Mother-daughter team raising funds, profile for NF

Disease that causes people to develop tumors motivation behind Olympia group, nonprofit

Staff writerMay 30, 2014 

Kayla Albrightson, 17, recently had a potato-size tumor removed from her upper left arm.

The benign tumor created a world of discomfort for the Tumwater teen and made it impossible for her to hold down the arm until after April’s surgery. She also had a tumor the size of a Tic Tac removed from her eyelid.

Those weren’t her first tumors, and they won’t be her last. Albrightson said a tumor is starting to grow on the back of her leg in a spot where she feels a “pulsing pain” anytime there’s contact. Little bumps also protrude from both sides of her neck.

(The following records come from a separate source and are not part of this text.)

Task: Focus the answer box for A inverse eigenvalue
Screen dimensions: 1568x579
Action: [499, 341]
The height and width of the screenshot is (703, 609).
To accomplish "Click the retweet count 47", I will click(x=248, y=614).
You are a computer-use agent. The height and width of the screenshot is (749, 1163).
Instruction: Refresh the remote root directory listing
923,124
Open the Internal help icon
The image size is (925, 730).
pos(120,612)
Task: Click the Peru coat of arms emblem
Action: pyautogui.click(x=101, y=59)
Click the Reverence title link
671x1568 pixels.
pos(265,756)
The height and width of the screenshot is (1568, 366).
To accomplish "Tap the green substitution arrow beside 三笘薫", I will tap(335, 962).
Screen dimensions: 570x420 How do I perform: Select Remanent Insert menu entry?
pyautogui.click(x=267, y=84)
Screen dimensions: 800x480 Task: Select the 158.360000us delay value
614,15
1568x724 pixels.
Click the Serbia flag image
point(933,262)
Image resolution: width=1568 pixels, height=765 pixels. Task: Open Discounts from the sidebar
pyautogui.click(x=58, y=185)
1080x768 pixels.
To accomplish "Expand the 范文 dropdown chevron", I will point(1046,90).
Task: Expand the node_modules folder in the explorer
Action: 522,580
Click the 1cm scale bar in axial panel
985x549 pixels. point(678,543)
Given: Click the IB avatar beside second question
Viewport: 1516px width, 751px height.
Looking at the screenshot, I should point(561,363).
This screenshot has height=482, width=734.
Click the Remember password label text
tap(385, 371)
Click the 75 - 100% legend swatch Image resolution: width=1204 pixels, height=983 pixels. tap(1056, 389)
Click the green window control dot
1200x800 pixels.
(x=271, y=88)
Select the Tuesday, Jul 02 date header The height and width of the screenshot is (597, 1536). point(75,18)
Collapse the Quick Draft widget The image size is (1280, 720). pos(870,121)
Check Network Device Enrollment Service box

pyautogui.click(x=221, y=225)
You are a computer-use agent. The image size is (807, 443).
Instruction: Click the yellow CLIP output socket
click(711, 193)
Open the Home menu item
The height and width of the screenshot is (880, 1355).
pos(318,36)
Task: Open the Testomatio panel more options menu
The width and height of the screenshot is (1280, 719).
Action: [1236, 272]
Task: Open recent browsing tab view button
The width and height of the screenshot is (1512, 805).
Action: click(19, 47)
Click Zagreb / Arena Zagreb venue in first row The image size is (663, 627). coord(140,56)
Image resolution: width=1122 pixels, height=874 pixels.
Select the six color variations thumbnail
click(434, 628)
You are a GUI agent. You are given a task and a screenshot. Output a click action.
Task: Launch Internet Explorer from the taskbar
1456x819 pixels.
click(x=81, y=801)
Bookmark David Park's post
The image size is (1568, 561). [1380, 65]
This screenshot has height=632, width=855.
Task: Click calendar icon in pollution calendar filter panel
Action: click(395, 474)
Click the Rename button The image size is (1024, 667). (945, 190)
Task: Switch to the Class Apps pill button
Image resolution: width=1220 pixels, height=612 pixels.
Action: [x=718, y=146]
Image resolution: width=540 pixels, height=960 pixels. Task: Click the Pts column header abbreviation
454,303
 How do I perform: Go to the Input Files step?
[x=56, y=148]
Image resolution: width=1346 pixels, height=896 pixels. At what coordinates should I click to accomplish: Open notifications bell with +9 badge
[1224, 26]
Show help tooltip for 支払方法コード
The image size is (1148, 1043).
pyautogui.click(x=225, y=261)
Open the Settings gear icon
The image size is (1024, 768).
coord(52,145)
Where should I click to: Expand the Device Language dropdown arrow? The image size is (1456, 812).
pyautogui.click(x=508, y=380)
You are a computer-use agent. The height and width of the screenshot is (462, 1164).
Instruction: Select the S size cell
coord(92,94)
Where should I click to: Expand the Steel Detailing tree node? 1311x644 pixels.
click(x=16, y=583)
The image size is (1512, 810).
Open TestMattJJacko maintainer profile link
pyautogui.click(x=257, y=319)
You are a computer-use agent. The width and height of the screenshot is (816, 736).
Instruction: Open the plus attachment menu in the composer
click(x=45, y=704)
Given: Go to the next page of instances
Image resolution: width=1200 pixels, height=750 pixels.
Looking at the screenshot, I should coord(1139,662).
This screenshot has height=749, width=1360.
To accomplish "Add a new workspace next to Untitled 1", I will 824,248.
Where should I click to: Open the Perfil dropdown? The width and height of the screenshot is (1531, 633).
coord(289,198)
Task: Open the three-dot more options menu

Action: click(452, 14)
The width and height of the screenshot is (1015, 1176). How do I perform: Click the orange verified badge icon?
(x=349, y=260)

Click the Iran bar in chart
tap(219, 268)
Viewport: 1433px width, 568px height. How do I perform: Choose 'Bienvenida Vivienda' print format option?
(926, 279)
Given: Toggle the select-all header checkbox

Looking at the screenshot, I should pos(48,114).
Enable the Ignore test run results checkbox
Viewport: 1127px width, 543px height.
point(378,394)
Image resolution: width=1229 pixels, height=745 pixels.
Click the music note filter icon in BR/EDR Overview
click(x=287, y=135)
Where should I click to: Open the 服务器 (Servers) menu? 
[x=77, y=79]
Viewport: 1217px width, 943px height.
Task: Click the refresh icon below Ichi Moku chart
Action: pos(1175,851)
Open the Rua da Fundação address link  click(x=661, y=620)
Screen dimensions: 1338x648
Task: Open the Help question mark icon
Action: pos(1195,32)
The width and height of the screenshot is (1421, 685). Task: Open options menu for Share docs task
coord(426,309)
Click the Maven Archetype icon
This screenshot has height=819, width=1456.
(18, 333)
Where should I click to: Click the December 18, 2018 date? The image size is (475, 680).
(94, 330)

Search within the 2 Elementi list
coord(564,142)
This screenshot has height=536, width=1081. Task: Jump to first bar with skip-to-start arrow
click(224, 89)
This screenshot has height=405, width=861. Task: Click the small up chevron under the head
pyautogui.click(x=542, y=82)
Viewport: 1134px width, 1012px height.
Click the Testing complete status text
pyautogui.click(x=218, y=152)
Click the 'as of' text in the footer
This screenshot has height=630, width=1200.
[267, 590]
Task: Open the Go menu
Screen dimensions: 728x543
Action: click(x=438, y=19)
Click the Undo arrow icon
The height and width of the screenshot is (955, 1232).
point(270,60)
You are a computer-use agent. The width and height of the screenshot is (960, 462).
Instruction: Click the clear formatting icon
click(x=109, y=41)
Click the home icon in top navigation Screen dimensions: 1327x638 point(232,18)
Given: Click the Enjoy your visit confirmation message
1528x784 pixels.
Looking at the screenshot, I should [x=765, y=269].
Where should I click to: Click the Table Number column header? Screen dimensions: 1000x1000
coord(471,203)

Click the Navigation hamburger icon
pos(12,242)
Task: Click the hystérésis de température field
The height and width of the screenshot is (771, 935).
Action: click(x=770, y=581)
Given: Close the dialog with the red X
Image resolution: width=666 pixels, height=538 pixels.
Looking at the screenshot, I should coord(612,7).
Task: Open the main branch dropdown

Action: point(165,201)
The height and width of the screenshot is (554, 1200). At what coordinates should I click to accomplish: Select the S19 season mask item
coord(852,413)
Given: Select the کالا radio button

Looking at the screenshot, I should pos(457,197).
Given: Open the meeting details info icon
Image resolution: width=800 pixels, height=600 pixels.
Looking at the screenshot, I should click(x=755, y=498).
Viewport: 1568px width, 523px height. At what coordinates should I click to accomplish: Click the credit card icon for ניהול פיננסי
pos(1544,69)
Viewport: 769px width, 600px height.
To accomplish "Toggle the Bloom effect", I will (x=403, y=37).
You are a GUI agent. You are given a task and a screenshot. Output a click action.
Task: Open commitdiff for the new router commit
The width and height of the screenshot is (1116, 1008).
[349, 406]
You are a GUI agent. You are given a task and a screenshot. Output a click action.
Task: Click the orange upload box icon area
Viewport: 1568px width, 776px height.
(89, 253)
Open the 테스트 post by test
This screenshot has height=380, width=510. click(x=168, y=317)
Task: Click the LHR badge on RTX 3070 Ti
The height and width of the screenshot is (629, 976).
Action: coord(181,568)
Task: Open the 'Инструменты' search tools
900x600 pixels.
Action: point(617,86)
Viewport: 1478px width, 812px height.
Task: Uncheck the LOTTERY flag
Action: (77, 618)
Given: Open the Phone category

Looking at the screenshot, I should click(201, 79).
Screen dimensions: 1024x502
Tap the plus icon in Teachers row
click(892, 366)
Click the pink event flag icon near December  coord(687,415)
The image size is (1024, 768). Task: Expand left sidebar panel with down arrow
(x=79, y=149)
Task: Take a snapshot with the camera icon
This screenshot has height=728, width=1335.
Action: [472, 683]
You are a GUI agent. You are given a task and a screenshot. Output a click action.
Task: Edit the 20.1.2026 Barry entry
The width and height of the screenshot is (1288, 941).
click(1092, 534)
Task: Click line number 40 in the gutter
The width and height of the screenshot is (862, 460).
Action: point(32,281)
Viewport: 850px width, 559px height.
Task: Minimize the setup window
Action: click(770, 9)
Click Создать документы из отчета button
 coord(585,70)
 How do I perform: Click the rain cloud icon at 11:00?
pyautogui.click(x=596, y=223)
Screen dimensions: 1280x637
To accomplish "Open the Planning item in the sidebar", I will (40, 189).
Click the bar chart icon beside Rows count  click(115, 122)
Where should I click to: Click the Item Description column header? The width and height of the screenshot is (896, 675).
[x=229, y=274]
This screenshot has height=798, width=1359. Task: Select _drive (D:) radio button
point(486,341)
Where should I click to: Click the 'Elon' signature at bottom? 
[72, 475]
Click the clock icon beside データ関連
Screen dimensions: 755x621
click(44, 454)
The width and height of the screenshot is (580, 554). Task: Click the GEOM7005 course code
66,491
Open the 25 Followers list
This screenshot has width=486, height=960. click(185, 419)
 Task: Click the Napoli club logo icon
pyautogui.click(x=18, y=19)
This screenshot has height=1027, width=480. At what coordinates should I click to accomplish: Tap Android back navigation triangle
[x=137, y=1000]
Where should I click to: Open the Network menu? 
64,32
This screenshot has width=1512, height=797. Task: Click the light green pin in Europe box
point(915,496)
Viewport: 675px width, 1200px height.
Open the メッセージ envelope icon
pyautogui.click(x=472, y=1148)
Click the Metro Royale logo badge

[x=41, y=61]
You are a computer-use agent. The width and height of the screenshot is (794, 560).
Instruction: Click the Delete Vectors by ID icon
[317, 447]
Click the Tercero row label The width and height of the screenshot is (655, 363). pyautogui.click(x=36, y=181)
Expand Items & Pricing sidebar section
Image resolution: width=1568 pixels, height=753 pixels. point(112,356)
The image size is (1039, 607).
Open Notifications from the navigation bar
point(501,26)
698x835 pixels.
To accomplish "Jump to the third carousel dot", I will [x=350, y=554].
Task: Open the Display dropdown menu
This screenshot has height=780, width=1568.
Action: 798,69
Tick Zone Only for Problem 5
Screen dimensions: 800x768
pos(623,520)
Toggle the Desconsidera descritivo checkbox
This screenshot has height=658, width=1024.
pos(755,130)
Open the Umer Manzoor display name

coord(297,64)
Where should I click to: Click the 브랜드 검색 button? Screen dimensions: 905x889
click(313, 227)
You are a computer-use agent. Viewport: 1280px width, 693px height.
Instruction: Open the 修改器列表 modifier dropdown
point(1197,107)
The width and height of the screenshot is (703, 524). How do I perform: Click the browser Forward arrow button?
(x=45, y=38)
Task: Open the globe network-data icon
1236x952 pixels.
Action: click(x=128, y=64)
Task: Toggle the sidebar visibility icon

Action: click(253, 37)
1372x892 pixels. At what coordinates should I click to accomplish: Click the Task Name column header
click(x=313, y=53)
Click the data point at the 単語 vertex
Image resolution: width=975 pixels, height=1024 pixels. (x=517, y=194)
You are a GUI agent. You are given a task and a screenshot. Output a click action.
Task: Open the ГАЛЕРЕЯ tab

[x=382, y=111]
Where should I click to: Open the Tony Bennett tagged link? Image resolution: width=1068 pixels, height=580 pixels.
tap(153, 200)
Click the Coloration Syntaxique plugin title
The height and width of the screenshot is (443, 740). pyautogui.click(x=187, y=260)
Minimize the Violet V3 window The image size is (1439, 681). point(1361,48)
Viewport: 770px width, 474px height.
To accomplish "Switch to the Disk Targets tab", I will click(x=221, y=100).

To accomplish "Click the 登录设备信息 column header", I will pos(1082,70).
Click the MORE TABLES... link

Albrightson suffers from a condition called neurofibromatosis, or NF. The genetic disorder causes tumors to form on nerve tissue anywhere in the nervous system. According to Mayo Clinic’s website, the tumors are usually noncancerous, and symptoms of NF are often mild. About half of NF cases are inherited, and there is no cure, the clinic reports.

Aside from scars and bumps, most of Albrightson’s symptoms are internal, including learning disabilities. She said medical attention is required only when her NF becomes problematic. However, a deep fear hangs over her when considering worst-case scenarios later in life.

“I just have a fear this will make me blind or paralyze me,” said Albrightson, a junior at Black Hills High school.

Her mother, Tonya Abear, said they manage life with NF one day at a time.

“She’ll conquer anything,” Abear said. “She’s really strong.”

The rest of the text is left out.